Preference is given to ethoxylated salicylaldehyde, especially 2-(2-hydroxyethoxy)benzaldehyde, ethoxylated vanillin, especially 4-(2-hydroxyethoxy)-3-methoxybenzaldehyde, or 5-hydroxymethylfurfural. These hydroxyaldehydes are obtainable in simple methods and enable compounds containing aldehyde groups and having low viscosity and hence good workability and compositions having good processibility and high strength coupled with very high extensibility.

A particularly preferred hydroxyaldehyde is 5-hydroxymethylfurfural. This hydroxyaldehyde is obtainable from renewable raw materials and surprisingly enables particularly low-viscosity compounds having aldehyde groups and curable compositions having particularly good processibility and high strength, extensibility, tear propagation resistance and resistance to heat and water.

Suitable polymers containing isocyanate groups for preparation of compounds having two or more aldehyde groups are especially reaction products of polyols with diisocyanates, especially in a molar NCO/OH ratio of 1.5/1 to 10/1, optionally with removal of unconverted monomeric diisocyanates from the polymer. The polymer containing isocyanate groups preferably has a content of free isocyanate groups in the range from 0.5% to 15% by weight, more preferably 1% to 10% by weight, especially 1.5% to 6% by weight, based on the polymer.

A very particularly preferred polymer containing isocyanate groups is a reaction product from the reaction of at least one diisocyanate and at least one polyol in an NCO/OH ratio of at least 3/1, preferably 3/1 to 10/1, especially 4/1 to 8/1, followed by removal of a majority of the monomeric diisocyanate by a suitable separation method, such that the polymer containing isocyanate groups ultimately has a monomeric diisocyanate content of not more than 0.2% by weight based on the polymer.

Such a polymer containing isocyanate groups enables aldehyde-functional polymers having a particularly low content of reaction products of monomeric diisocyanate and hydroxyaldehyde, especially less than 0.5% by weight of these reaction products based on the aldehyde-functional polymer. This enables curable compositions having particularly simple processing with long open time and rapid curing and particularly good flexibility.

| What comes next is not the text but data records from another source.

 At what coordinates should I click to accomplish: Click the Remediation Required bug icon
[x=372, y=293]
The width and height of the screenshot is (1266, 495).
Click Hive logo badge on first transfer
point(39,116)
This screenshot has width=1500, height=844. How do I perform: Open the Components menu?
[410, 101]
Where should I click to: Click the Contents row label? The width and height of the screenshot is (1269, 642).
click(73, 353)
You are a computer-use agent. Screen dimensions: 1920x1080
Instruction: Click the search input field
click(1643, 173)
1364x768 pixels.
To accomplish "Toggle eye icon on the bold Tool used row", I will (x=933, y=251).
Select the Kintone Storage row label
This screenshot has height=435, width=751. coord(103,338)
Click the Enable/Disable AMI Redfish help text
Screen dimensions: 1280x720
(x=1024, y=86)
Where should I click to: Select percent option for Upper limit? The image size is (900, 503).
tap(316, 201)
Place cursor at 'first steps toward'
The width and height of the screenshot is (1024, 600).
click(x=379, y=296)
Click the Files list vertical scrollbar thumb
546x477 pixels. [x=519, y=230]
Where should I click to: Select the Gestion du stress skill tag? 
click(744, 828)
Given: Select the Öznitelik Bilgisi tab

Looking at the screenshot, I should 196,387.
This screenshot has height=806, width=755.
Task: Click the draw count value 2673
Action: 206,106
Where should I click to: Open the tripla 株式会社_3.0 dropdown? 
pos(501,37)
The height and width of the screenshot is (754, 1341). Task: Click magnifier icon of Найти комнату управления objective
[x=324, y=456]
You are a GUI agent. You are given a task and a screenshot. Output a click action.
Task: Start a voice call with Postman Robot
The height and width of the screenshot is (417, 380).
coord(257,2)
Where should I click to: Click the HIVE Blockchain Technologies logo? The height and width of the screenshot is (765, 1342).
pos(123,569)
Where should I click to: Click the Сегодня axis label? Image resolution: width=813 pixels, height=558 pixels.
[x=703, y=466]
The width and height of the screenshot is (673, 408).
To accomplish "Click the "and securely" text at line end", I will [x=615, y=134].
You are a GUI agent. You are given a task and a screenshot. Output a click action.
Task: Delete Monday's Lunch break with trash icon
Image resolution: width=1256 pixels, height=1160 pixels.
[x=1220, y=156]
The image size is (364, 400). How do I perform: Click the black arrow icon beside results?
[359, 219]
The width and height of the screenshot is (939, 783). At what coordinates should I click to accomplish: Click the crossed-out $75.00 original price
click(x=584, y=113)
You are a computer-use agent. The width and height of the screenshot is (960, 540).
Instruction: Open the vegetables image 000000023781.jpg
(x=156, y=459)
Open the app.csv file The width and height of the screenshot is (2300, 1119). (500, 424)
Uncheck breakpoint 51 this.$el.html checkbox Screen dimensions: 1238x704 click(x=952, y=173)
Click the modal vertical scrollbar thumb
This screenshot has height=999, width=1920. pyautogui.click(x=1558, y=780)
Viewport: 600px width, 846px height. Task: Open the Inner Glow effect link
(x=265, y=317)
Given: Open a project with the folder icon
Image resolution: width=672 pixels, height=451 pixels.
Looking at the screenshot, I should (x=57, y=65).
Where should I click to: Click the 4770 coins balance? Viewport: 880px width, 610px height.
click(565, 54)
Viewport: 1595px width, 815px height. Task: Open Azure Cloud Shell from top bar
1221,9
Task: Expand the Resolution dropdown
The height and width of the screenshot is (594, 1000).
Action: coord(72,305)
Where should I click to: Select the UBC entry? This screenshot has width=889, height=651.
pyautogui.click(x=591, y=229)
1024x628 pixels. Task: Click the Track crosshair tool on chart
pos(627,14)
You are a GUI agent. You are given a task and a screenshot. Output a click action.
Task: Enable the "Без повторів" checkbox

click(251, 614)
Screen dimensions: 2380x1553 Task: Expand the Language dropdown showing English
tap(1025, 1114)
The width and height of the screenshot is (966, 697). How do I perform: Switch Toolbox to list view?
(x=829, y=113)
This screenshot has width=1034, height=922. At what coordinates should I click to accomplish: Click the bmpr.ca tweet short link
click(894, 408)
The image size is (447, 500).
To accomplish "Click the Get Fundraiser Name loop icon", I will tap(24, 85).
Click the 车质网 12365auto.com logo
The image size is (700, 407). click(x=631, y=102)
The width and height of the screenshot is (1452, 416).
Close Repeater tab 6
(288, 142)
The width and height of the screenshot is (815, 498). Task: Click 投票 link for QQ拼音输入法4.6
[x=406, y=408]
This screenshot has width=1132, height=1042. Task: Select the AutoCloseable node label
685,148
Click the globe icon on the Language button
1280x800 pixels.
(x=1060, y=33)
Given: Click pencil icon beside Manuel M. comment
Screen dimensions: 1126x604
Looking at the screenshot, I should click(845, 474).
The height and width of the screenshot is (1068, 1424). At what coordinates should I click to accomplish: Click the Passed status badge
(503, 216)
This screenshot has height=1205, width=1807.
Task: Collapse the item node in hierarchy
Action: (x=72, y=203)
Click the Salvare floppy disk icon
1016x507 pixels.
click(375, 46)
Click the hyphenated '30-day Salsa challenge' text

A suitable diisocyanate is in particular hexane 1,6-diisocyanate (HDI), 2,2 (4),4-trimethylhexane 1,6-diisocyanate (TMDI), 1-methyl-2,4 (6)-diisocyanatocyclohexane (HTDI), isophorone diisocyanate (IPDI), 4,4′-diisocyanatodicyclohexylmethane (HMDI), 4 (2),4′-diphenylmethane diisocyanate (MDI) or toluene 2,4 (6)-diisocyanate. Preference is given to HDI, IPDI, TDI or MDI. Particular preference is given to IPDI. This affords compositions of particularly good processibility that cure to give polymers having high strength and extensibility.